Stockton acts as his own agent, having left David Falk more than eight years ago. He started discussing a new contract with the Jazz in February, did some more work after the playoffs and then shut down the process during the 10-day moratorium that expired Thursday.
"It'd be kind of a joke for me to say `Yeah, I'm going to check my options.' I'm not," Stockton said. "To me that's like lying. For me to say I'd go play somewhere else would be a lie. So why do it?"
By flatly stating that he's not leaving, Stockton has removed any leverage he might have had to demand a more lucrative contract.
Gary Payton, who arguably supplanted Stockton as the best point guard in the Western Conference last season, will be signing Monday for more than $80 million, and Shaquille O'Neal's new contract could end up being worth more than $100 million.
Stockton might be worth $40 million for five years to Miami or New York, but he's choosing to forsake the bigger money.

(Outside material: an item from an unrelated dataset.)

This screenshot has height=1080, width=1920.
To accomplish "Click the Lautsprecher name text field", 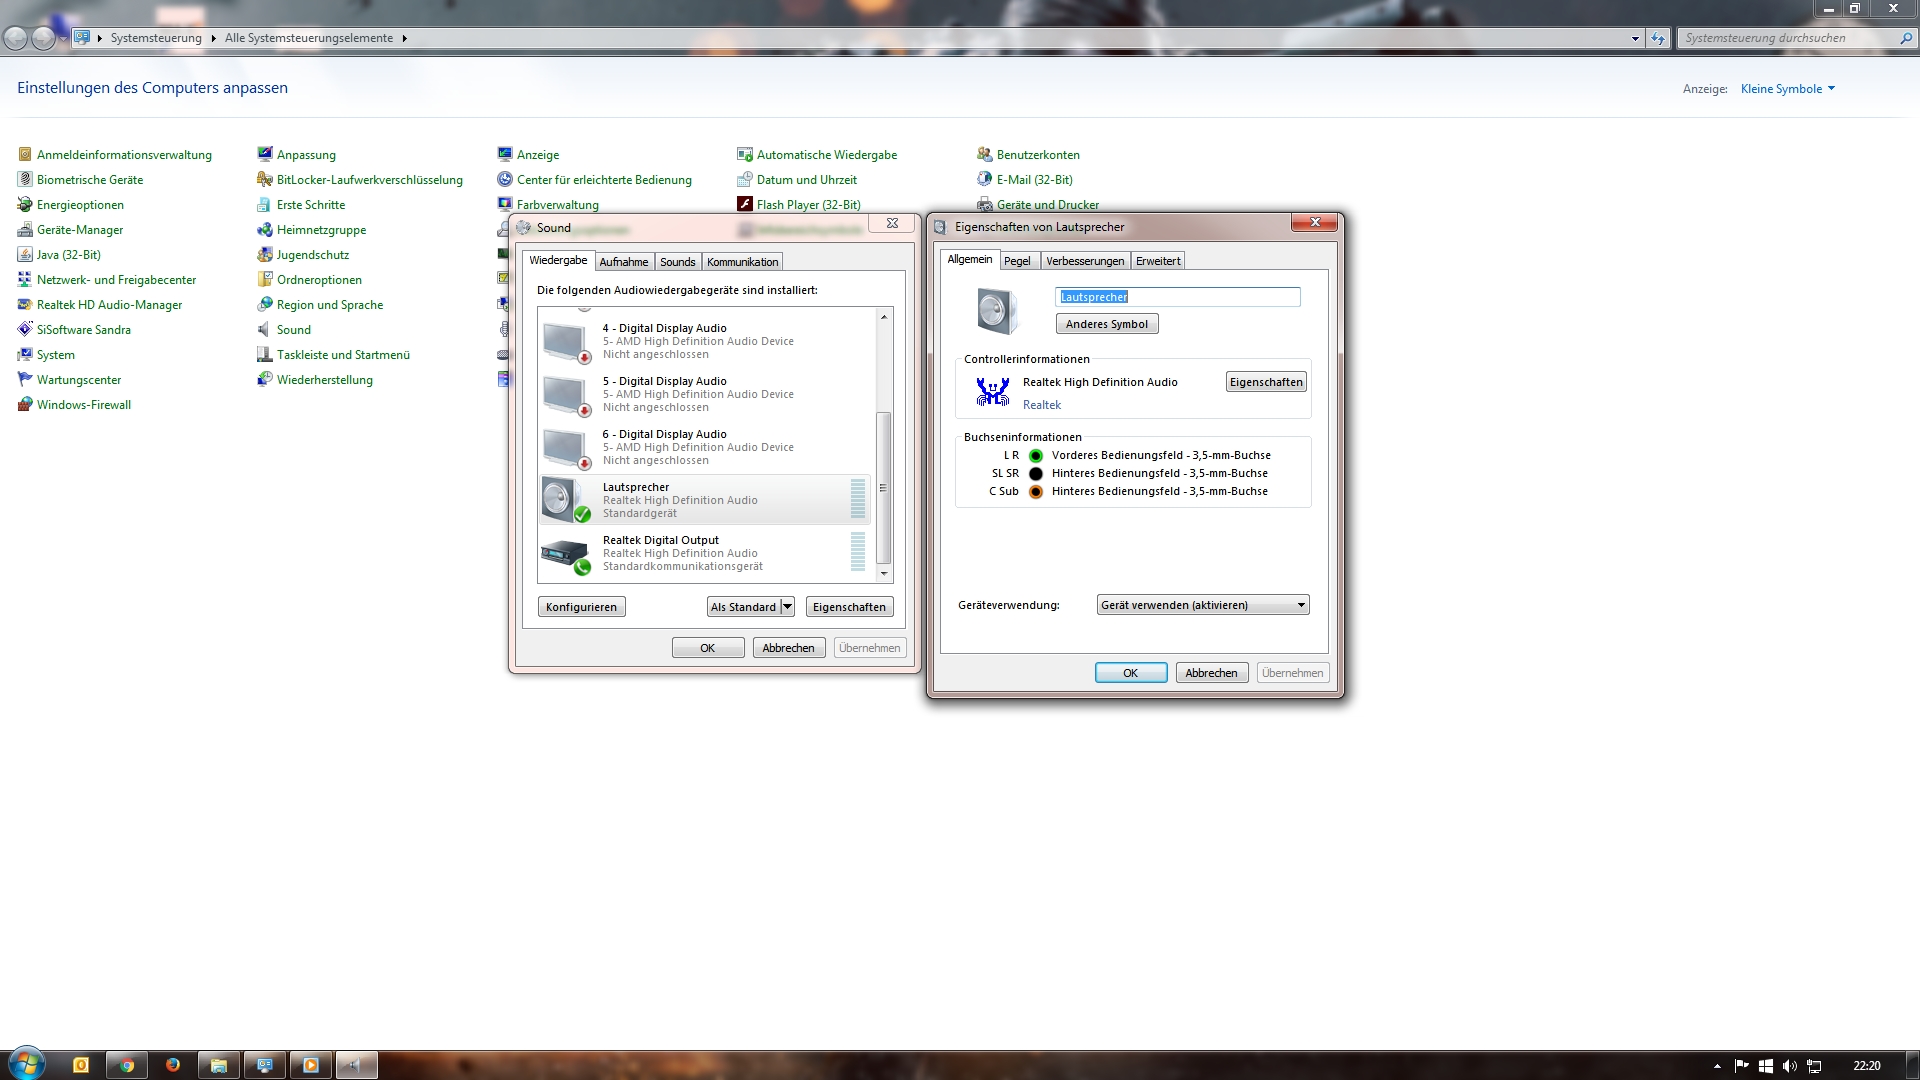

"Certainly you should be paid what you're worth, whether its the NBA, or a doctor, or a lawyer or a guy that's sweeping the streets. You should be paid what the market says you're worth. But I'm comfortable, my family's comfortable and money is not the only issue to me. You can make a lot of bad decisions based only on money."
"What's fair is fair, and I don't need to be the highest-paid guy or to be paid what Karl (Malone) is being paid or any other guy."
What interests Stockton is winning, and Utah has consistently done so since he arrived there 12 years ago.
The Jazz got closer to reaching the NBA Finals than they ever had last season, but they lost Game 7 of the Western Conference finals to the Seattle SuperSonics by four points.
"It was three four-point games. I don't have to be reminded of the margins, but it didn't happen and I'll move on," Stockton said Friday as the Dream Team prepared to play Australian in the fourth stop of their pre-Olympic exhibition tour. Stockton had five points and five assists in 20 minutes of the 118-77 victory.
Stockton says the loss in Game 7 doesn't gnaw at him - he's been through too many playoff losses in his 12-year career to lose sleep over any of them - but it annoys him that the Jazz didn't get a shot at the Chicago Bulls in the finals.
"They smoked us twice during the season series, but we lost the season series to San Antonio and Seattle, too," he said. "One thing about a long series is it gives you a chance to figure out how to beat a team.
"I'm not saying that it would have been easy, but our chance was in a long series. I think we could have. I would have liked to give it a shot."
He'll be back with Utah next year for another shot, and nobody's mega-millions will make him decide otherwise.
"John has always been a very loyal person, and everybody here has known that about him for a long time," said coach Jerry Sloan. "To me it says a lot about who John Stockton is and what he's about."